La plupart des maisons d’édition vont dans le sens de l’Union en exigeant un manuscrit tapé à double interligne avec des marges généreuses pour laisser place aux commentaires. Ensuite, les pages doivent être imprimées d’un seul côté. Pourtant, je suis tombé sur des éditeurs qui souhaitaient plutôt un interligne et demi, voire simple interligne; l’un d’entre eux voulait une impression recto-verso.

Ce n’est pas tout d’envoyer le manuscrit. Il faut y joindre vos coordonnées et une présentation de votre roman. Certains veulent même un CV, signe encourageant qu’ils voudraient mieux vous connaître.

La lettre de présentation de votre roman est cruciale. Il ne suffit pas de raconter platement votre histoire. Non, c’est bien plus cela : vous devez expliquer à l’éditeur pourquoi votre roman pourrait séduire le public. Vos personnages ont du gabarit : dites-le! Votre plume fait du patinage artistique : dites-le aussi. Essayez de mettre en lumière ce en quoi votre futur livre se distinguera des autres.

En fait, il s’agit d’une première pub et c’est vous qui la signez. Donc ne manquez pas votre coup!

Le cœur gonflé d’espoir (cliché pratique), vous mettez votre manuscrit à la poste. Quelques éditeurs acceptent maintenant un simple courriel et une pièce jointe. Vous êtes déjà impatient de recevoir une réponse. Justement…

Là où les conditions varient sensiblement d’une maison à l’autre, c’est le délai de réponse. Généralement, on nous promet une réponse écrite dans les trois mois. Certains éditeurs, toutefois, nous préviennent qu’il ne faut rien espérer avant… six mois. L’un d’entre eux m’a dit carrément qu’après ce délai, il fallait tout simplement l’oublier : il n’enverra même pas de lettre de refus. Insultant pour le pauvre auteur qui a investi des années dans son œuvre. Nous en sommes rendus là.

Que s’est-il passé?

Apparemment, les éditeurs sont inondés de manuscrits. Cette constatation surprend, en cette époque numérique; pourtant, oui, les gens écrivent encore des histoires et veulent les faire publier sur papier. Non, tout n’est pas dans le Web. Cela vous rassure? Moi oui.

Comme nous l’avons vu dans mon premier article, il est hélas fort probable que votre chef-d’œuvre ne sera pas reconnu à sa juste valeur. L’éditeur vous en avise par une lettre stéréotypée, vous disant que malheureusement votre roman ne pourra faire partie de son programme de publication de l’an prochain. Cette lettre prend parfois la forme d’un simple courriel. Chose certaine, elle est rarement motivée et on ne vous fournit pas les commentaires du comité de lecture. Bien dommage.

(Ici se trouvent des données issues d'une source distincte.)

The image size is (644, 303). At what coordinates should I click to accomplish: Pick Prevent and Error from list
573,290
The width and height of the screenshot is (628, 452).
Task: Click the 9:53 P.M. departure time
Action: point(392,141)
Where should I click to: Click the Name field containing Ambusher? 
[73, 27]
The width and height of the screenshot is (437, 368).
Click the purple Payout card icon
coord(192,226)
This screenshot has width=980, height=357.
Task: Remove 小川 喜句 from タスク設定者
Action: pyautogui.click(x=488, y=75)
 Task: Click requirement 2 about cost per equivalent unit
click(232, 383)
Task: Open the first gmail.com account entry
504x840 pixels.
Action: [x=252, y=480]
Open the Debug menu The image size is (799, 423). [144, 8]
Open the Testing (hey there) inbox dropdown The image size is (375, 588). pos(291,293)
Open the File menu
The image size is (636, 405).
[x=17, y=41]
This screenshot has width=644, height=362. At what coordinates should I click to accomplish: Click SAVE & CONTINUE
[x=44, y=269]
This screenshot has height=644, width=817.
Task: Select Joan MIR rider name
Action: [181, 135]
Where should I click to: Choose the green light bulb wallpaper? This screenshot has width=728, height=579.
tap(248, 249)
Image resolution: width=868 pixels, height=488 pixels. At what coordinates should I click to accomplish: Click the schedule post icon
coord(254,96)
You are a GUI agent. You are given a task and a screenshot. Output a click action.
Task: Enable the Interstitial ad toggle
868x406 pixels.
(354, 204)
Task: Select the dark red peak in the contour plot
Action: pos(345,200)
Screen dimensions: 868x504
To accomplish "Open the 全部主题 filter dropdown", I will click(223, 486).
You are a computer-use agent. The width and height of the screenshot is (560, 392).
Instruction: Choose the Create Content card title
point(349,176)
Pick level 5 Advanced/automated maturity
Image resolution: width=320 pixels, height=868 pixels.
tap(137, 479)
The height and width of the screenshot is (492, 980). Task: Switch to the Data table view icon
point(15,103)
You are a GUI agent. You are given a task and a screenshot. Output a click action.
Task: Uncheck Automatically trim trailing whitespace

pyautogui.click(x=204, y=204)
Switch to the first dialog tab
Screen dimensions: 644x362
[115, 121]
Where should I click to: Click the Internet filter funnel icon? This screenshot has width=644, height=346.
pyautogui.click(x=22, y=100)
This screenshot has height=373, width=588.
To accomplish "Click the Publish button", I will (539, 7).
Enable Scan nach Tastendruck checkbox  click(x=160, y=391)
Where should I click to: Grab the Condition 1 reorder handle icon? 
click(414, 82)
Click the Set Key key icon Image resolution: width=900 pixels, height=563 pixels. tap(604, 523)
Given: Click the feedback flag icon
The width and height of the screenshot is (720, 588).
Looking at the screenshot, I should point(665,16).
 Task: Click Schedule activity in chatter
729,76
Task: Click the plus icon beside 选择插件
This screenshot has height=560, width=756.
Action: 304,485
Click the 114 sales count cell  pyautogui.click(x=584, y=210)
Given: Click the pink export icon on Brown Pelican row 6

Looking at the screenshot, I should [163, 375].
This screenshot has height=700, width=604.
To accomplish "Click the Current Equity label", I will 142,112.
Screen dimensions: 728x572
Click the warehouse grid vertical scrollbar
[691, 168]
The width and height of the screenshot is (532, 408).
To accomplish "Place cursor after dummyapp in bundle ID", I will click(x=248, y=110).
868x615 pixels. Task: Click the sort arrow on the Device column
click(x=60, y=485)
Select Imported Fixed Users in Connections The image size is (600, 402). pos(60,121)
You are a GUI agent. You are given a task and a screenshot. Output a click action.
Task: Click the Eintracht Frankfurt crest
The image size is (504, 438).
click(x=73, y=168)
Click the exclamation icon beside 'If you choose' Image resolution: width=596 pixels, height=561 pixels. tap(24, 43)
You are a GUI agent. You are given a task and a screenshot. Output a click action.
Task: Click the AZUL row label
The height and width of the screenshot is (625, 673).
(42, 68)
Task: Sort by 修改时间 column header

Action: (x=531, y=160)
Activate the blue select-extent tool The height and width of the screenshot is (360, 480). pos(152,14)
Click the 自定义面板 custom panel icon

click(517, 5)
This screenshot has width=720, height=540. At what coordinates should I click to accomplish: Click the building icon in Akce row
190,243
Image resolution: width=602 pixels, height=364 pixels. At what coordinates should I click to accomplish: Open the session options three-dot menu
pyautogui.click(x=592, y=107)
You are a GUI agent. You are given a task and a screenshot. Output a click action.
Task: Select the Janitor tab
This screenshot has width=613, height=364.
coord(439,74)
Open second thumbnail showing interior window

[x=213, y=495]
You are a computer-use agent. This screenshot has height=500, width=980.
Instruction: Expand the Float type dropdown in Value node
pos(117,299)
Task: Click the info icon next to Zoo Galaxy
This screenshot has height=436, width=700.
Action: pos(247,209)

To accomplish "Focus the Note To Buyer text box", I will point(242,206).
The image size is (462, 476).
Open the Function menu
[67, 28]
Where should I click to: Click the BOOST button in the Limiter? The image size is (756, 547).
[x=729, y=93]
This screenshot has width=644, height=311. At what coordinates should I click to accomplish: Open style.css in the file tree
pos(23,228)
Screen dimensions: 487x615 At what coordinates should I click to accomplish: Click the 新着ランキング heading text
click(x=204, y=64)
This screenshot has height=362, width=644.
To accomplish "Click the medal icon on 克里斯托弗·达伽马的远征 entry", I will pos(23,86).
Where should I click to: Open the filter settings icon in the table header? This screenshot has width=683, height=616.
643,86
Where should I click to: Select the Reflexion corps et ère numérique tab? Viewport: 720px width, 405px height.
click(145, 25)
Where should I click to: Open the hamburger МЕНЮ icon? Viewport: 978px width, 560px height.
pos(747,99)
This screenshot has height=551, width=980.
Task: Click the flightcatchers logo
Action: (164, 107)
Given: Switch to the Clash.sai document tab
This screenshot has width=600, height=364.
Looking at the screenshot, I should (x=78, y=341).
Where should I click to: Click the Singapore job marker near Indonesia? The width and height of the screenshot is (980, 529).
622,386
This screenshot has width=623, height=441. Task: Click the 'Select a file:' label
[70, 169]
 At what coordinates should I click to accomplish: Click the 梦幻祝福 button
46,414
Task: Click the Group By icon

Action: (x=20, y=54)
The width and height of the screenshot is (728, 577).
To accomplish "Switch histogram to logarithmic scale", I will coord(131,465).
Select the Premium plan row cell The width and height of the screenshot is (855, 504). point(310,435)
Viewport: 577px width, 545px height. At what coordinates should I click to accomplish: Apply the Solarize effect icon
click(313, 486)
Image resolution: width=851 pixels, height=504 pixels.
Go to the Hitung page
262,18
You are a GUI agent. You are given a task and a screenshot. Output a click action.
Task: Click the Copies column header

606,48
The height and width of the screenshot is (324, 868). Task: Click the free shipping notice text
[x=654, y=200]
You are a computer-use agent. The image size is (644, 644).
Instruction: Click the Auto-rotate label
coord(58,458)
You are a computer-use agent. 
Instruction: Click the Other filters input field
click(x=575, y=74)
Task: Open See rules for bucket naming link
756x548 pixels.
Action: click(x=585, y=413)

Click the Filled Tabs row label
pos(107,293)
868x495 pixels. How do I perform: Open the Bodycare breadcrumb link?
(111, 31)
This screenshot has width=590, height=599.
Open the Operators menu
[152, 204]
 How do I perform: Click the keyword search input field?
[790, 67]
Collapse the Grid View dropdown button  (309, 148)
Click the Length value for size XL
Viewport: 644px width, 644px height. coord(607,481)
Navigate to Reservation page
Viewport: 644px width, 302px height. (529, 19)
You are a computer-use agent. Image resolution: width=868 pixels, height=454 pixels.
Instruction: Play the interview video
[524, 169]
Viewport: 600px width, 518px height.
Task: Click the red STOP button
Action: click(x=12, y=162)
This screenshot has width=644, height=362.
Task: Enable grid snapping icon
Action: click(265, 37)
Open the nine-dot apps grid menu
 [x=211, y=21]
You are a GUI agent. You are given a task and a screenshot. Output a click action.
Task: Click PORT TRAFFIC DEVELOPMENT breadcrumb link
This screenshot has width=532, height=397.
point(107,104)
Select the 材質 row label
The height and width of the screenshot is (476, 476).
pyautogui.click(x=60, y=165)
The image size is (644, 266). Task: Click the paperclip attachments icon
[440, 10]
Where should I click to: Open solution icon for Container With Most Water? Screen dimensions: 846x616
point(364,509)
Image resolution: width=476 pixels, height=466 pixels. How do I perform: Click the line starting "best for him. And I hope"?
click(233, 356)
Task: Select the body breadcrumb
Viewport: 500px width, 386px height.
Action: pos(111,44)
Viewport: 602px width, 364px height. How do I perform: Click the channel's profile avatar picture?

Magnanime, la maison d’édition vous proposera de vous renvoyer le manuscrit pour une modique somme. Certaines d’entre elles ne retourent plus les manuscrits.

Vous savez maintenant à quoi vous en tenir. Bon courage.

Écrire et réécrire

Lorsque vous regardez une partie de tennis, vous pouvez avoir l’impression de pouvoir vous en tirer aussi bien que Milos Raonic ou Eugenie Bouchard. Voyons! Exécuter un revers a l’air si facile… Je pourrais faire la même chose. Bon sang, comment a-t-il fait pour rater cette balle?

Le lecteur qui dévore un roman historique de Ken Follet a l’impression qu’il l’a écrit d’un seul trait. Tout s’enchaîne merveilleusement bien, on tourne les pages et le temps file…

(Ironiquement, j’imagine le même Follet présentant son manuscrit à un éditeur : bof, trop long, les personnages ne sont pas assez développés, récit plutôt invraisemblable, style trop racoleur, allez voir ailleurs…)

En réalité, vous pouvez être certain que l’auteur de n’importe quel roman a sué sang et eau avant d’en arriver à la version finale. Et cette version n’est qu’un pâle reflet de ce que l’auteur avait prévu dans son plan.

Car tout le monde vous le dira : il faut un plan. Votre histoire doit être un papier à musique que vous suivez aveuglément; bref l’auteur est une sorte de piano mécanique qui égrène les notes.

Ce n’est pas tout à fait exact. Les anglophones disent souvent que le diable est dans les détails.

Pourtant, tout était clair dans votre tête. Le train partait de Montréal et il allait à Toronto. Mais très rapidement, votre prose s’anime sous vos mains, elle vous échappe et le convoi dévie. Pourquoi? Les péripéties exponentielles dont vous agrémentez votre chef-d’oeuvre forment bientôt un nœud inextricable : tel évènement vient en télescoper un autre, de sorte que tel développement ne tient plus. Et tout le reste, si clair dans votre esprit, devient tout à coup fragile, comme un château de sable léché par la mer.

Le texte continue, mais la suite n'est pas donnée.